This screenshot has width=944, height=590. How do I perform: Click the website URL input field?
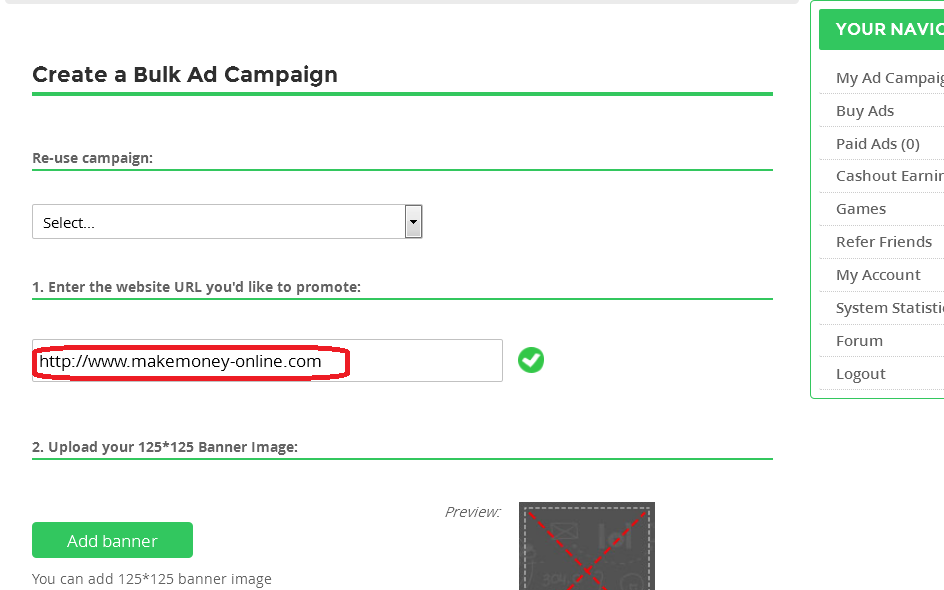pos(267,361)
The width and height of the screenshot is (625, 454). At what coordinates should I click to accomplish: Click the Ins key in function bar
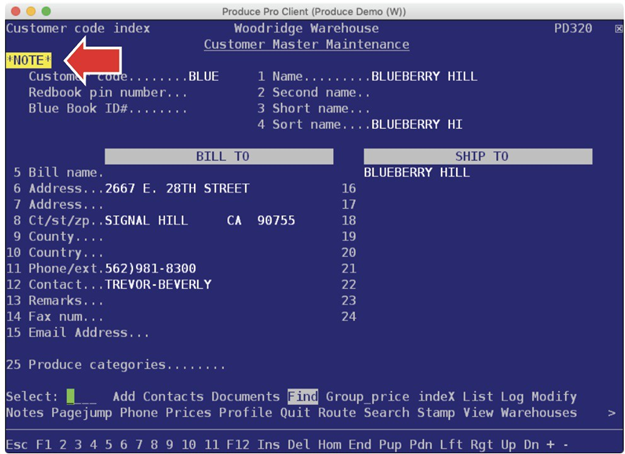click(x=268, y=444)
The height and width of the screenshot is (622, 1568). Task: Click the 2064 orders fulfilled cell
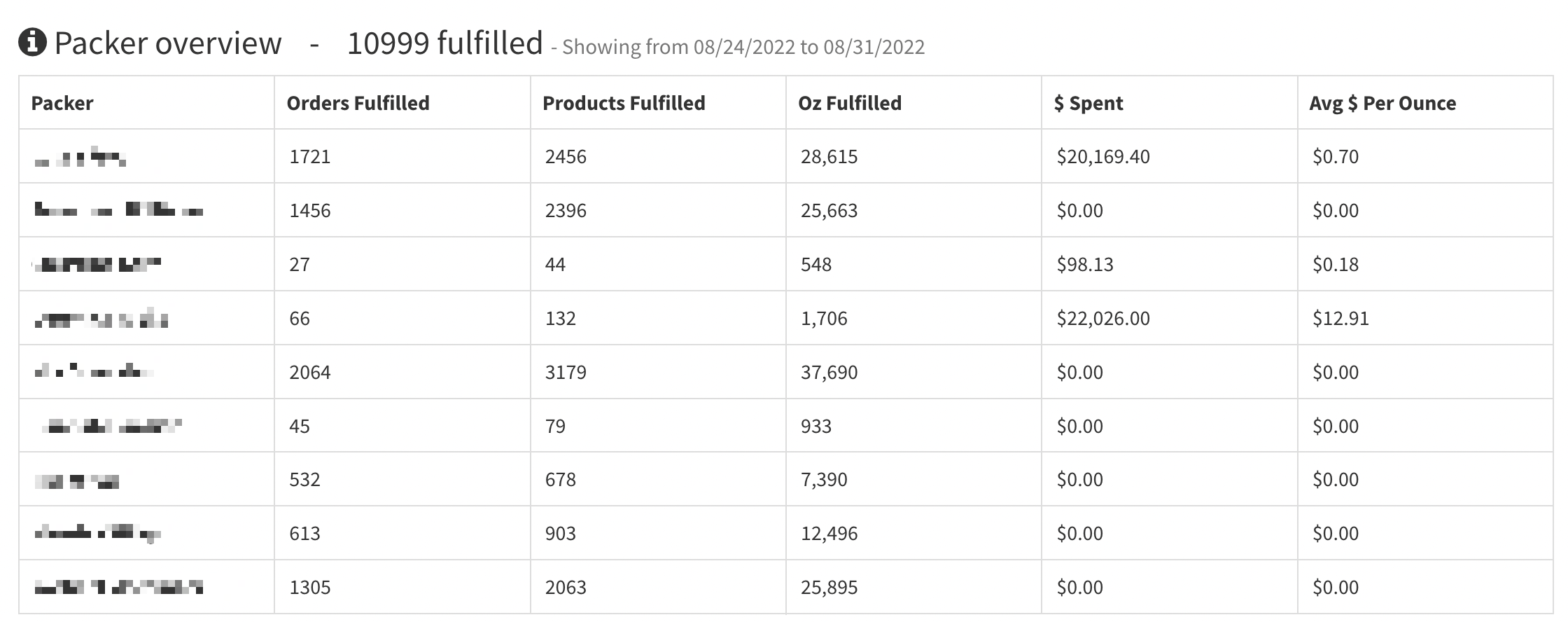pyautogui.click(x=309, y=372)
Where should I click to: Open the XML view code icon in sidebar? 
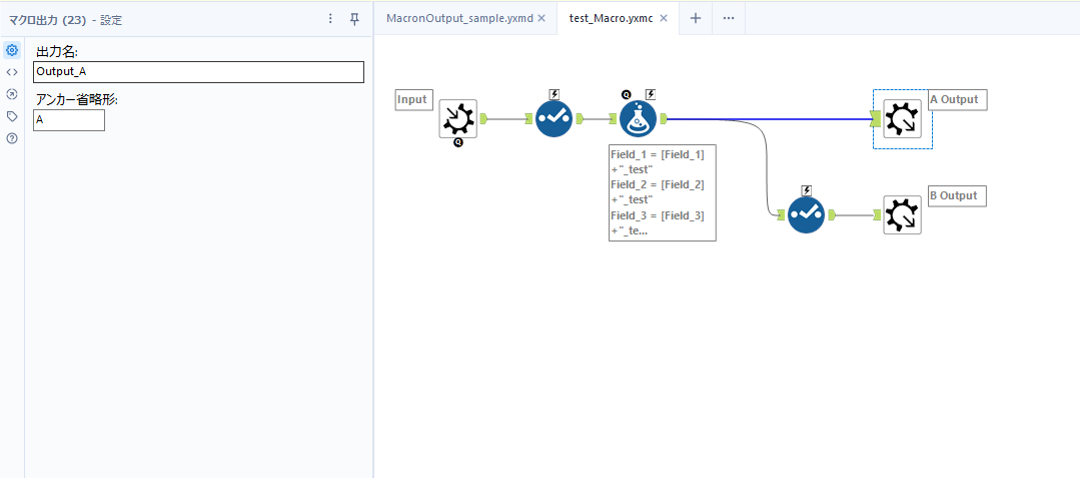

════

Brief -> Copy the data character for character, but drop all pictures from the copy.

Your solution ->
This screenshot has width=944, height=590. How do I perform: Click the website URL input field?
pos(267,361)
The width and height of the screenshot is (625, 454). At what coordinates should I click to accomplish: Click the Ins key in function bar
click(x=268, y=444)
The height and width of the screenshot is (622, 1568). Task: Click the 2064 orders fulfilled cell
pyautogui.click(x=309, y=372)
Where should I click to: Open the XML view code icon in sidebar? 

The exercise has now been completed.